Source document
EdwardDixon / snake

Inspired by "Neural Networks Fail to Learn Periodic Functions and How to Fix It"
MIT License
56 stars 8 forks source link

Stability of a #3

Open itsa-mee-mario opened 2 years ago

itsa-mee-mario commented 2 years ago

is there something that prevents a from exploding or vanishing?

ive been trying on my own implementation and seem to be getting nan values from snake. (the reason seems to be division or multiplication by large or tiny a)

our code looks very similar on the surface, and i couldnt find anything that prevents this is your code.

this isnt really an issue, but i didnt know how to ask.

here is what my implementation looks like. the only difference i see is that youre accounting for a being None, but im not (a is never none in my case)

class SnakeActivation(nn.Module):
    '''
    defines the snake activation function with learnable parameter a
    and returns x + (1/a)* sin^2(ax)

Material
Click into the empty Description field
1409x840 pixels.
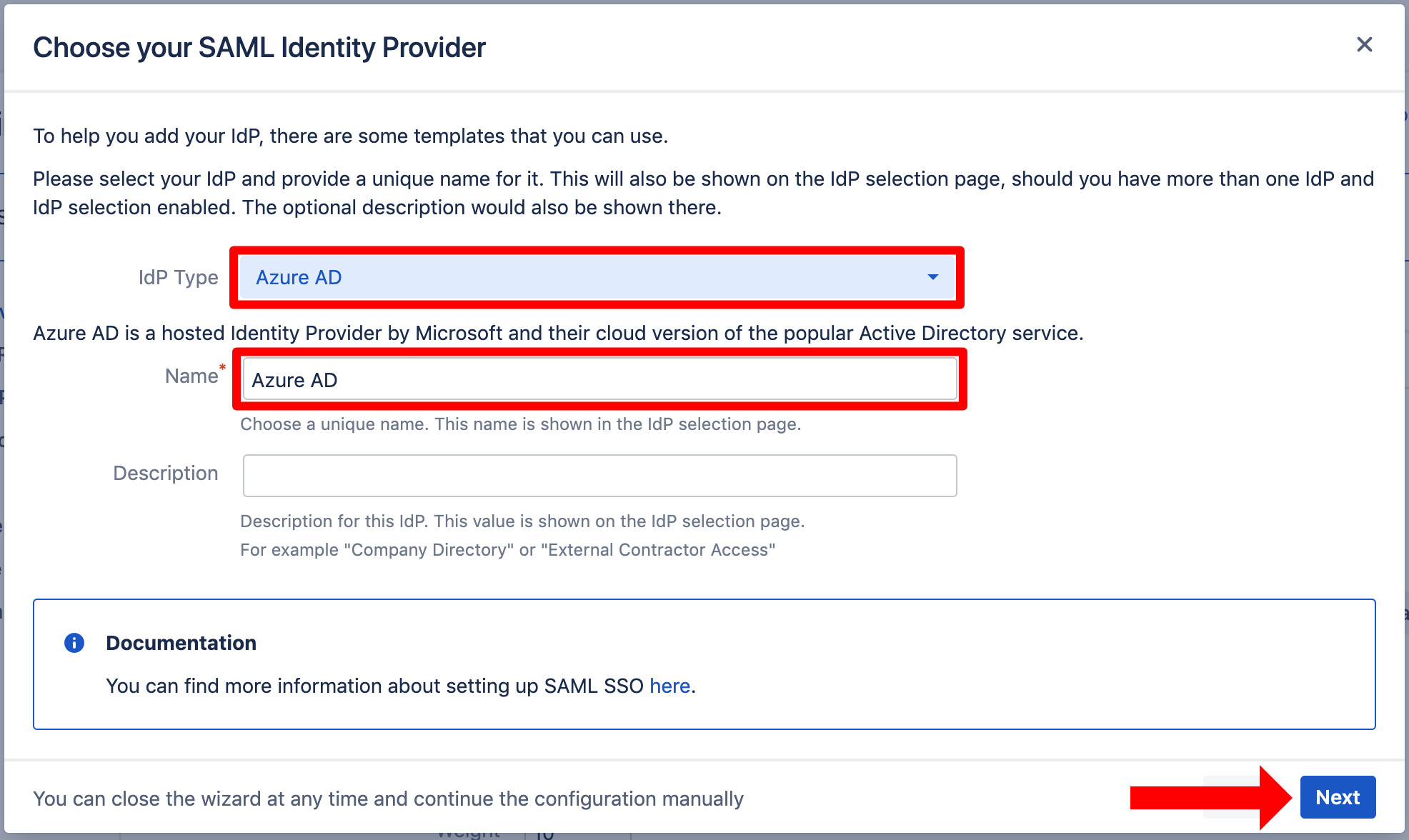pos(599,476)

Exercise aim
Rewrite the issue thread starting at "Stability of a" and ending at "how to ask.", swapping "exploding or vanishing" for "growing or shrinking". Work only from the issue thread, not from the data.

Answer to this exercise
Stability of a #3

Open itsa-mee-mario opened 2 years ago

itsa-mee-mario commented 2 years ago

is there something that prevents a from growing or shrinking?

ive been trying on my own implementation and seem to be getting nan values from snake. (the reason seems to be division or multiplication by large or tiny a)

our code looks very similar on the surface, and i couldnt find anything that prevents this is your code.

this isnt really an issue, but i didnt know how to ask.